The objective of the present study was to quantitatively evaluate the improvement of water quality at Lake Erhai, under different reduction rates of external loading. We set up six scenarios with reduction rates of 10% (S1), 20% (S2), 30% (S3), 40% (S4), and 50% (S5), and the water quality of inflow rivers meets Grade III (S6). Then we evaluated the water quality in 2025 under different scenarios comparing to that in 2020 (baseline).

2. Study Site

Lake Erhai (25°36′~25°58′ N, 100°06~100°18′ E) is a subtropical plateau lake located at Dali City of Yunnan Province, Southwest China. It is a typical inland faulted freshwater lake with a total water surface area of 252 km² and a total volume of 3 billion m³ when the elevation is 1966 m (i.e., the Yellow Sea’s elevation). Its average depth is 10.8 m, with a maximum depth of 21.3 m [21,22]. The basin, with an area of 2565 km², has a subtropical plateau monsoon climate, with an annual average temperature of 15.1℃ and an annual average rainfall and evaporation of 1060 mm and 1208 mm, respectively [23]. There are 117 rivers and streams entering Lake Erhai. The three northern rivers (Miju River, Luoshi River, and Yong’an River), the 18 streams from Cang Mountain in the west, and the Boluo River in the south are the main inflows (Figure 1), accounting for more than 80% of the annual average water supply of the lake [24]. The main natural output river is the Xi’er River, located at the southern end, with an average annual outflow of 697 million m³. There is a water diversion channel (Er-Bin Channel) which was constructed in 1994. Its average annual outflow is 71 million m³ [20]. The population is about one million living in 167 villages and 17 towns at the catchment. More than 70% of the population are working as agricultural farmers [25]. The agricultural land and population are mostly distributed along the catchment rivers and other lakes located at the north and west areas of Lake Erhai. The pollutants produced by agricultural farming and domestic sewage have been threatening the lake environment for the past three decades.

3. Materials and Methods

3.1. Methods

3.1.1. DYRESM–CAEDYM

DYRESM (Dynamics Reservoir Simulation Model) and CAEDYM (Computational Aquatic Ecosystem Dynamics Model) is a one-dimensional coupled hydrodynamic–ecological model, developed by the Water Research Center of the University of Western Australia.

DYRESM can simulate and predict the vertical distribution of temperature, salinity, and density in lakes and reservoirs, satisfying the one-dimensional approximation. The model provides a means of predicting the seasonal and interannual variability of lakes and reservoirs, as well as sensitivity testing for long-term changes in environmental factors or watershed properties [26]. The files contained in the model include physical parameters (.par), configuration (.cfg), inflow (.inf), outflow (.wdr), and weather (.met). Both outflow and weather files contain daily data. Listed the physical parameters in

Table 2. Main parameters for DYRESM.

RECORDS SUPPLIED:
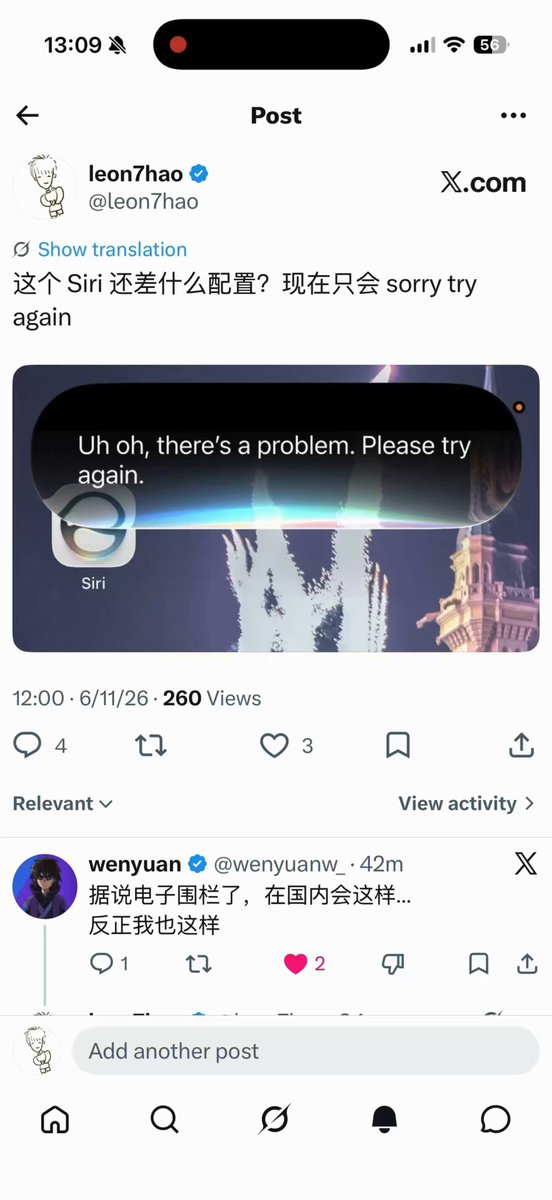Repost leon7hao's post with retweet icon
...
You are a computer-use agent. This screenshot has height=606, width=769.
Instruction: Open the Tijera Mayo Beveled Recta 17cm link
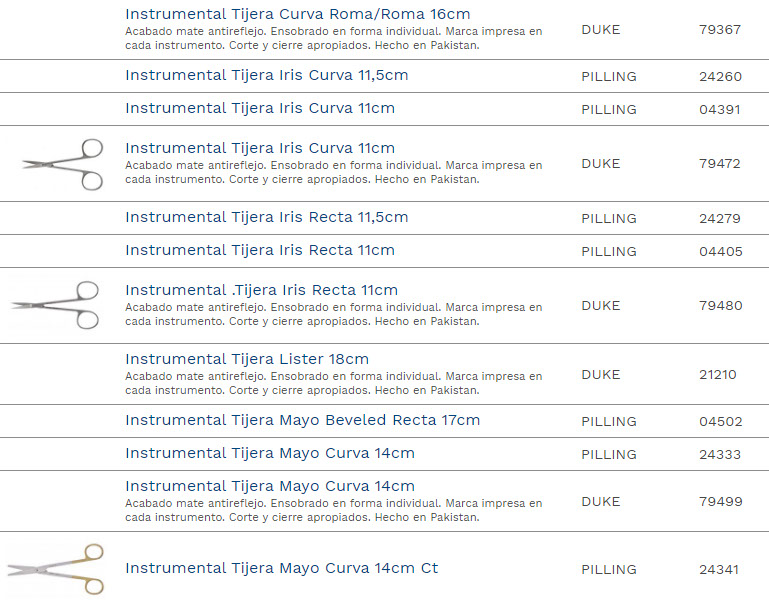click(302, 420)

WRITTEN PROBLEM 1: Which file types does the Lake Erhai study say the DYRESM model contains? List every one.
WRITTEN PROBLEM 2: Reproduce the Lake Erhai study word for word, beginning at the words "3.1.1. DYRESM–CAEDYM" and stopping after "of Western Australia.".
WRITTEN PROBLEM 3: Carry the Lake Erhai study forward from the point where it stops.

REPLY 1: physical parameters (.par), configuration (.cfg), inflow (.inf), outflow (.wdr), and weather (.met)

REPLY 2:
3.1.1. DYRESM–CAEDYM

DYRESM (Dynamics Reservoir Simulation Model) and CAEDYM (Computational Aquatic Ecosystem Dynamics Model) is a one-dimensional coupled hydrodynamic–ecological model, developed by the Water Research Center of the University of Western Australia.

REPLY 3:
Parameters	Reference Value	Value in This Paper
Bulk aerodynamic momentum transport coefficient	1.3 × 10−3~2.17 × 10−3 [27,28]	1.3 × 10−3
Mean albedo of water	0.07~0.08 [28,29]	0.08
Emissivity of a water surface	0.94~0.96 [16,27]	0.96
Critical wind speed	3.0~6.5 m/s [16,27]	4.5 m/s
Shear production efficiency	0.06~0.08 [16,27]	0.08
Potential energy mixing efficiency	0.2~0.29 [16,27]	0.25
Wind stirring efficiency	0.15~0.8 [26,30]	0.25
Vertical mixing coefficient	200~400 [27,31]	400

. This file also includes the time of day for output, bubbler entrainment coefficient, and buoyant plume entrainment coefficient, for which we have not changed the values.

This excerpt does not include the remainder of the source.